> **TEXTO EXTRAÍDO**

El 17 de junio de 1821, Güemes agonizaba tras ser
baleado por fuerzas ligadas a las familias aristocráticas del noroeste
argentino. Un año antes, el 20 de junio de 1820, Belgrano moría pobre,
olvidado, y hasta perseguido por la clase social que luego lo consagraría como
"Padre de la Patria".
Lo que muchos ignoran —o prefieren olvidar— es que
ambos compartían una visión: la emancipación social. No solo pelearon por la
independencia política, sino también por la libertad de los criollos pobres,
gauchos e indígenas que integraban sus ejércitos. En 1818, el llamado fuero
gaucho —avalado por Belgrano y promovido por Güemes— buscó garantizar que
quienes luchaban contra el realismo fueran reconocidos como hombres libres, y
no regresaran al vasallaje de los señores feudales. Ese gesto selló su condena.
Carlos Aramayo, historiador jujeño, lo sintetiza
con claridad: “Es la misma clase social la que abandona a Belgrano y mata a
Güemes. Y la razón es uno de los documentos más ignorados de la historia
argentina: el fuero gaucho. Un intento real de justicia social”. El rechazo que
generó ese proyecto entre los poderes locales explica la persecución a sus
autores.
En el trasfondo, la guerra por la independencia
fue, según Aramayo, "la única revolución verdaderamente popular del
país". La participación de pueblos originarios, esclavos liberados y
campesinos fue masiva. En batallas como Tucumán, Vilcapugio o Ayohuma, miles de
anónimos combatieron bajo banderas que prometían una patria distinta.

> **ACTIVIDADES**
1. De acuerdo con el texto sobre Güemes y Belgrano, ¿en qué año surgió el llamado fuero gaucho?
2. Devuelva literalmente el fragmento del texto sobre Güemes y Belgrano comprendido entre "En el trasfondo, la" y "una patria distinta.", ambos incluidos.
3. Retome el texto sobre Güemes y Belgrano a partir de su última oración.

> **DATOS A CONTINUACIÓN**

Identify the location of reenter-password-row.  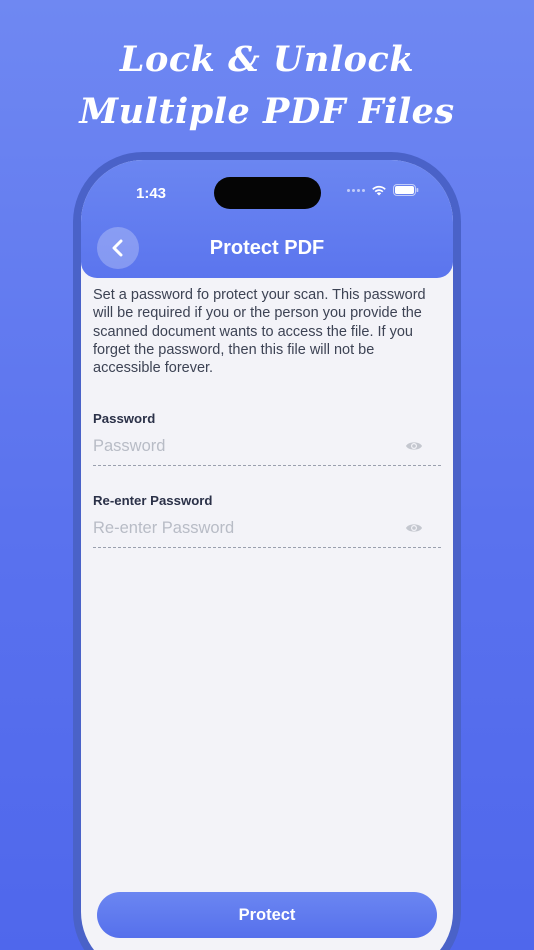
(267, 528).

> **RESPUESTAS POR TAREA**
1. En 1818.

2.
En el trasfondo, la guerra por la independencia
fue, según Aramayo, "la única revolución verdaderamente popular del
país". La participación de pueblos originarios, esclavos liberados y
campesinos fue masiva. En batallas como Tucumán, Vilcapugio o Ayohuma, miles de
anónimos combatieron bajo banderas que prometían una patria distinta.

3.
Pero ese sueño se traicionó. Belgrano fue
engrillado en Tucumán por las mismas élites que hoy veneran su imagen en los
billetes. Güemes fue emboscado por las familias acomodadas de Salta, aliadas de
los realistas. Castelli fue silenciado tras proclamar la igualdad legal de los
indígenas.
Los datos son elocuentes: en 1810, la población
blanca de Salta y Jujuy no superaba las 2.000 personas. El resto eran
originarios y mestizos, protagonistas invisibilizados de una guerra que los
puso al frente del combate, pero nunca al frente del poder.
Hoy, en un país empobrecido, con sus recursos
entregados y sus pueblos postergados, el legado de estos revolucionarios no
puede limitarse a una fecha patria. Belgrano y Güemes no son estatuas. Son
advertencias. Son banderas. Son preguntas abiertas:
¿Puede llamarse libre una nación donde el trabajador vale menos que una divisa
extranjera?
¿Dónde están hoy los herederos del fuero gaucho?
¿Quién se anima, dos siglos después, a proponer una nueva emancipación?
Mientras tanto, en la segunda quincena de junio, la
patria celebra con feriados a dos hombres que dieron la vida por algo más
grande que una bandera: la dignidad de los de abajo. Y en ese espejo deberíamos
mirarnos.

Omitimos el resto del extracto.